DATA START

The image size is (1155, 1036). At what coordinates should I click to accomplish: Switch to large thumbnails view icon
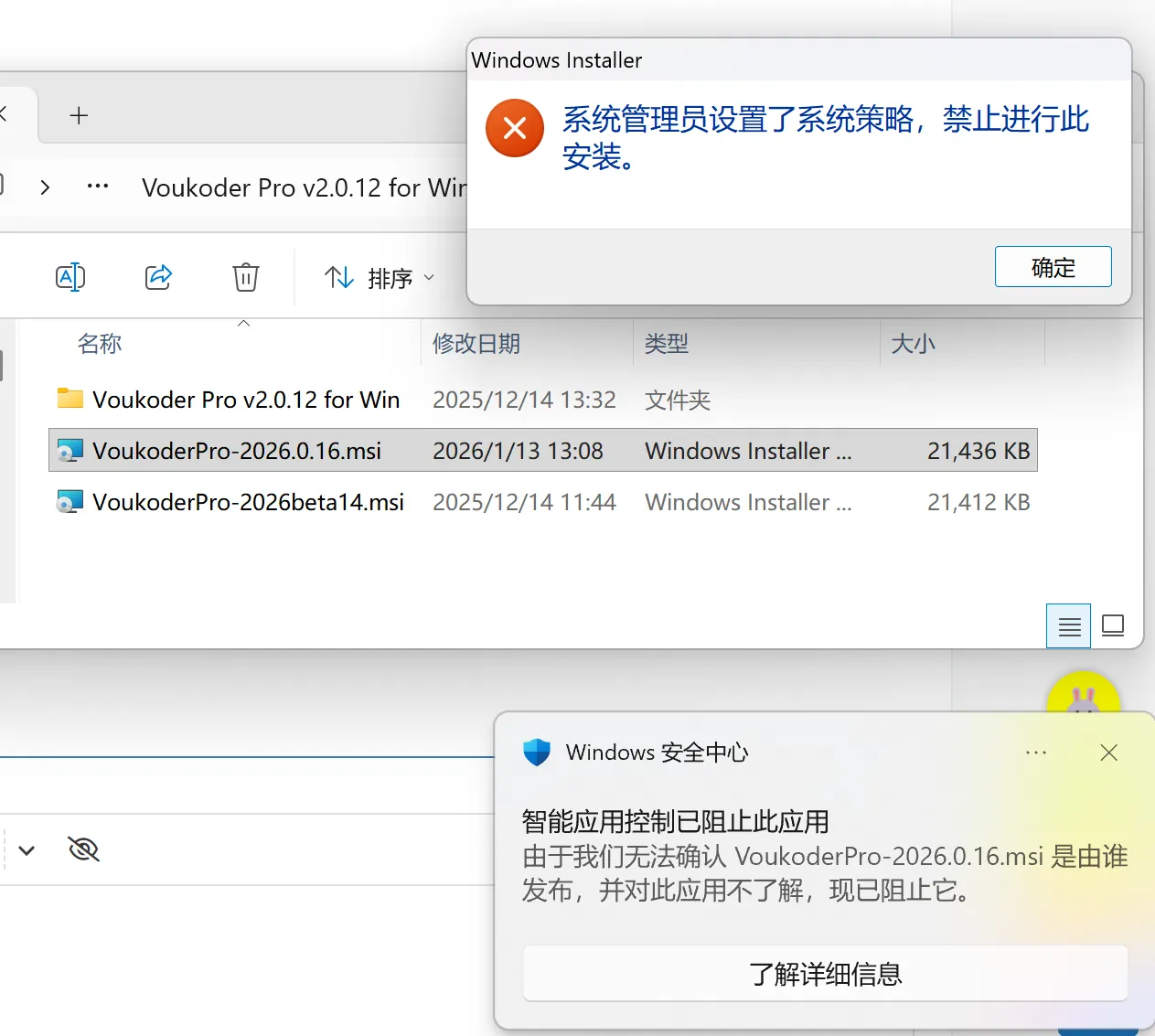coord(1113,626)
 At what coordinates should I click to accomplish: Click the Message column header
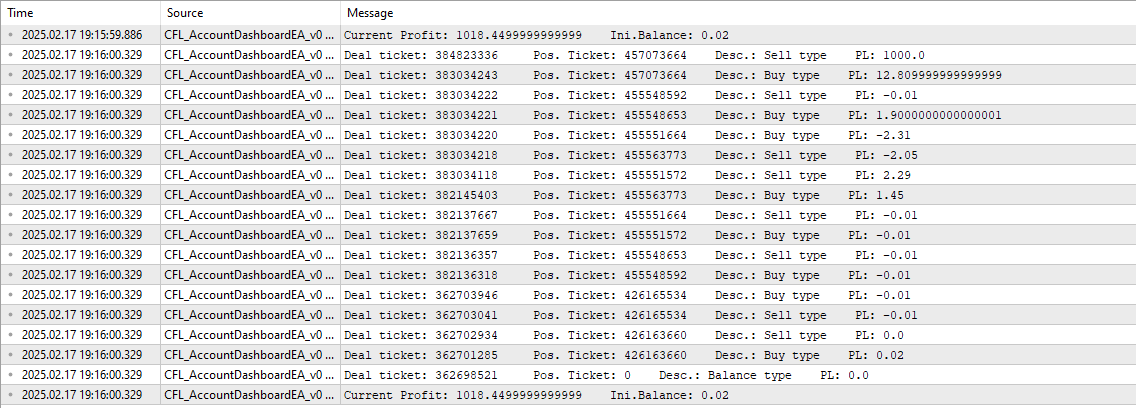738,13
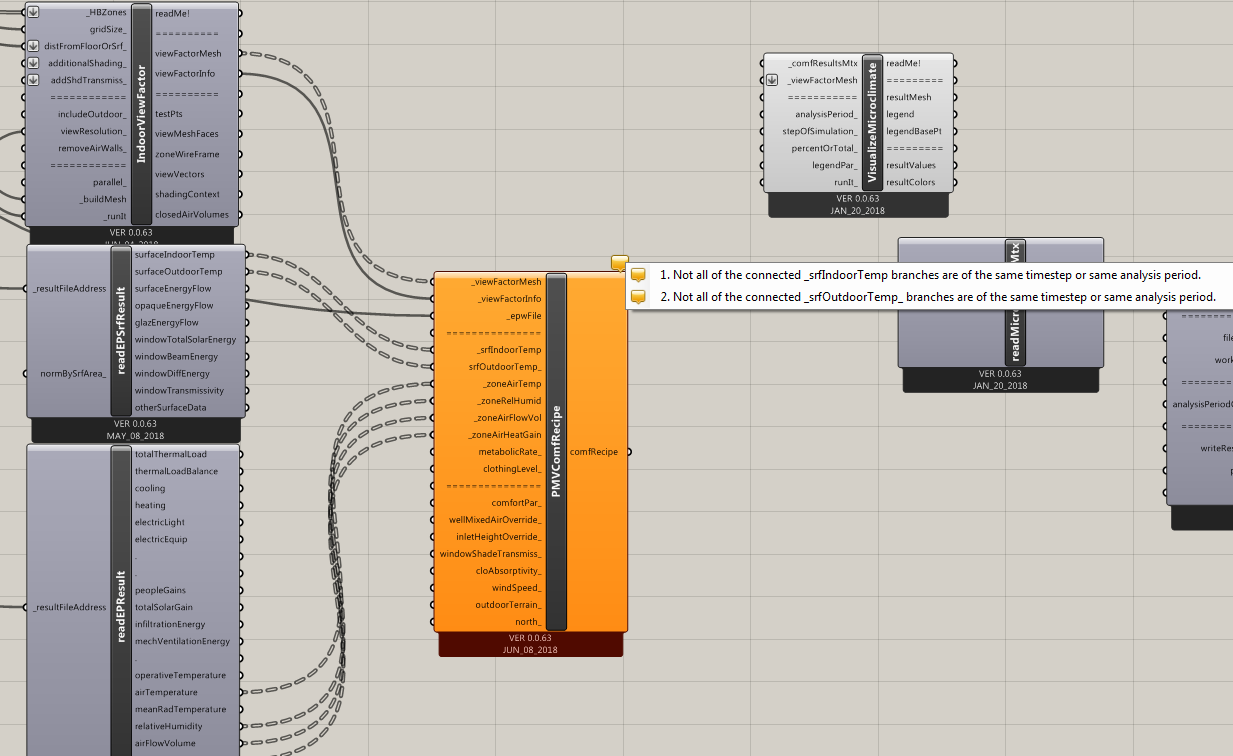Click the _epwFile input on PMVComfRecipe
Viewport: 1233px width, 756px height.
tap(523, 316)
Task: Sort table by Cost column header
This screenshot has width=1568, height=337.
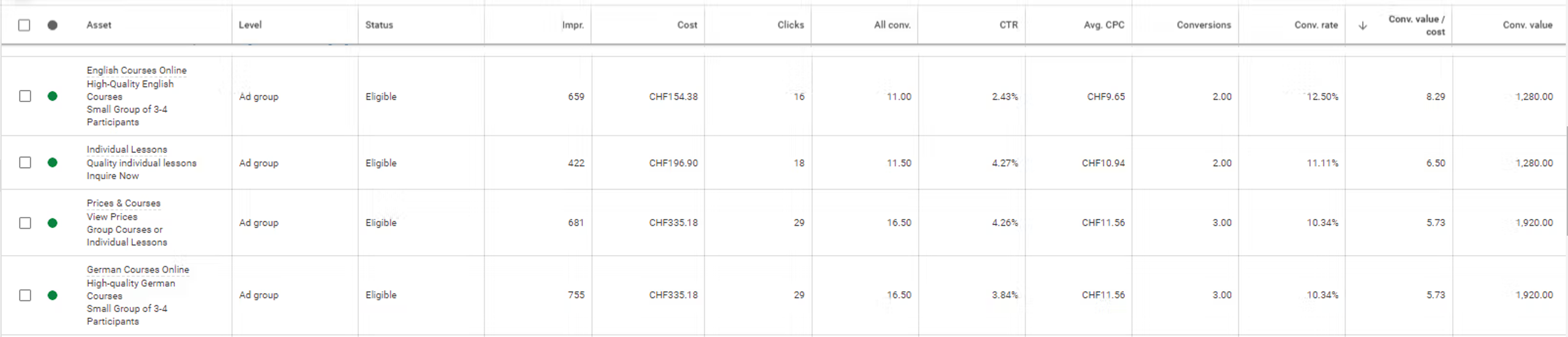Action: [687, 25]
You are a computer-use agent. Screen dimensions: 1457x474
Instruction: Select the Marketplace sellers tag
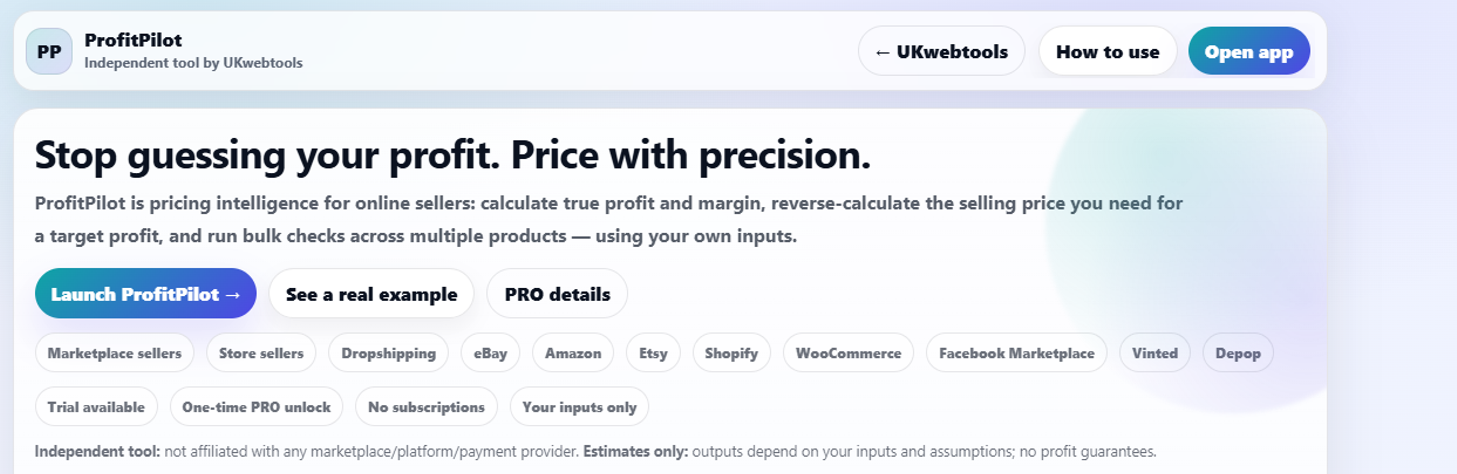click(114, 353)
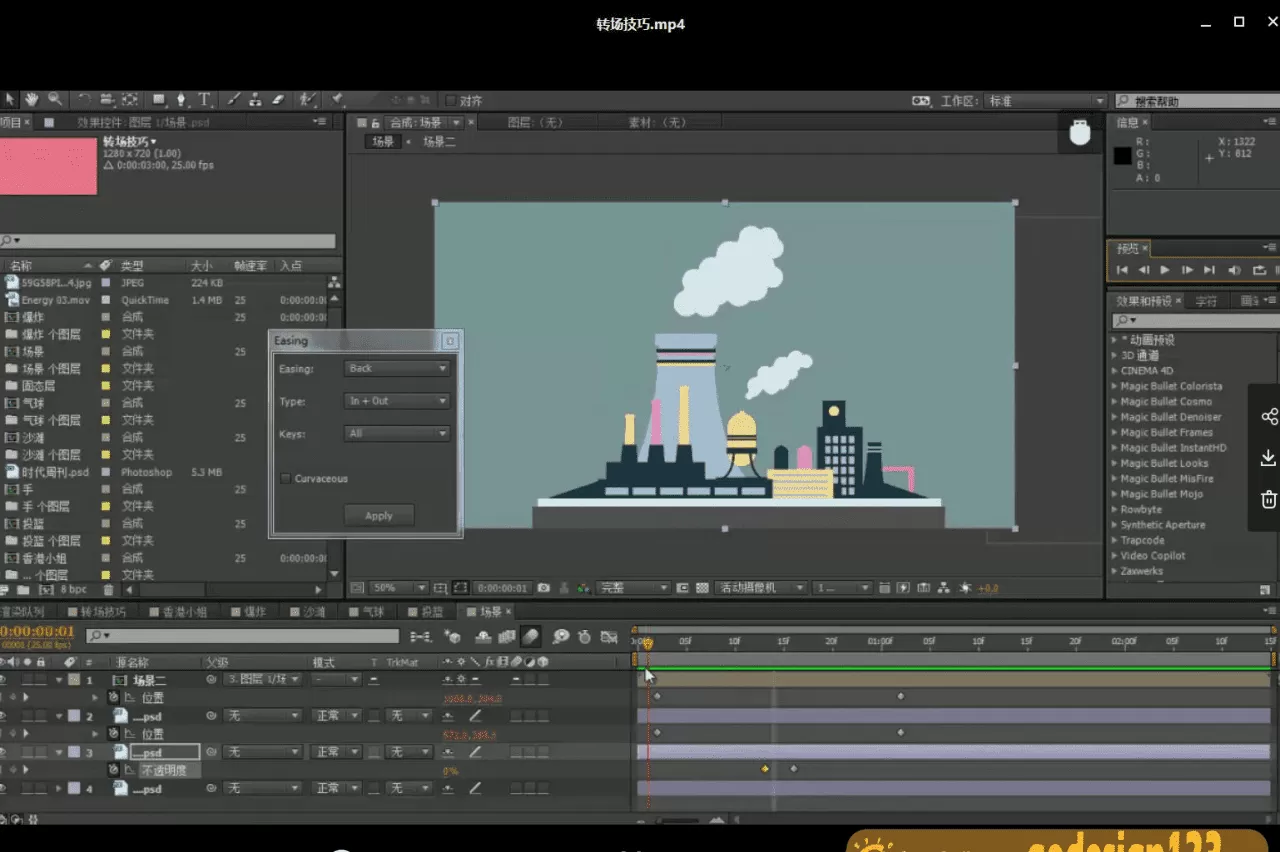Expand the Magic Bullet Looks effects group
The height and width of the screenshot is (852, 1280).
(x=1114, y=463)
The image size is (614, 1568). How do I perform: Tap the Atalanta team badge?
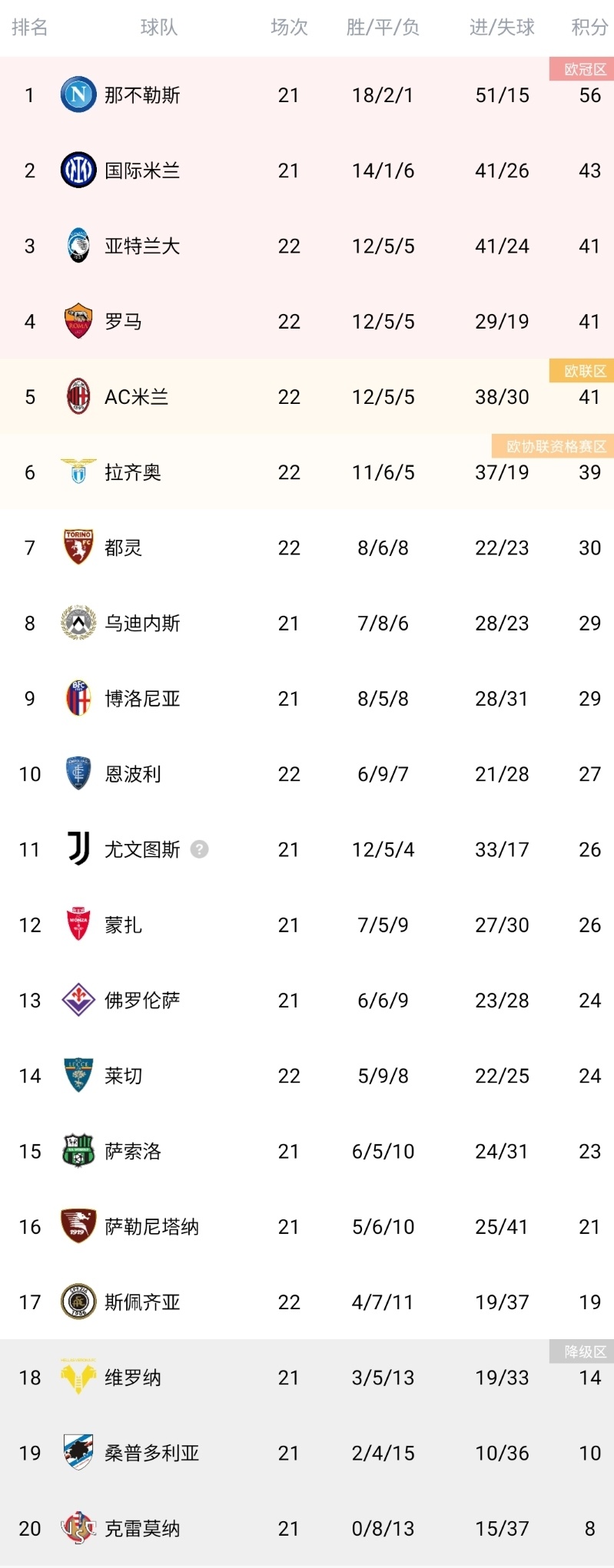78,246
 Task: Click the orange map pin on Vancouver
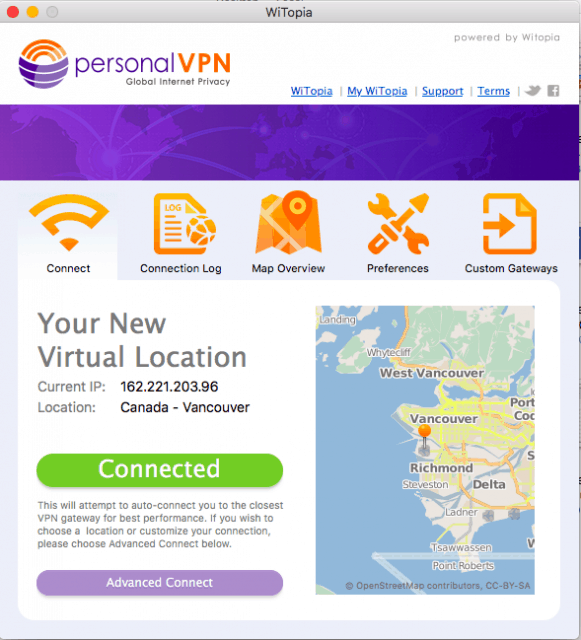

DATA END

WORK REQUIRED |
Retype the lines exactly. Begin at the one that holds "Task: Sort table by Cost column header", stop at the last line of the entries above, and drop the pictures.

WRITTEN RESPONSE |
Task: Sort table by Cost column header
This screenshot has width=1568, height=337.
Action: [687, 25]
You are a computer-use agent. Screen dimensions: 1457x474
Instruction: Select the Marketplace sellers tag
click(114, 353)
Expand the Magic Bullet Looks effects group
The height and width of the screenshot is (852, 1280).
(x=1114, y=463)
The image size is (614, 1568). How do I perform: Tap the Atalanta team badge?
78,246
 Task: Click the orange map pin on Vancouver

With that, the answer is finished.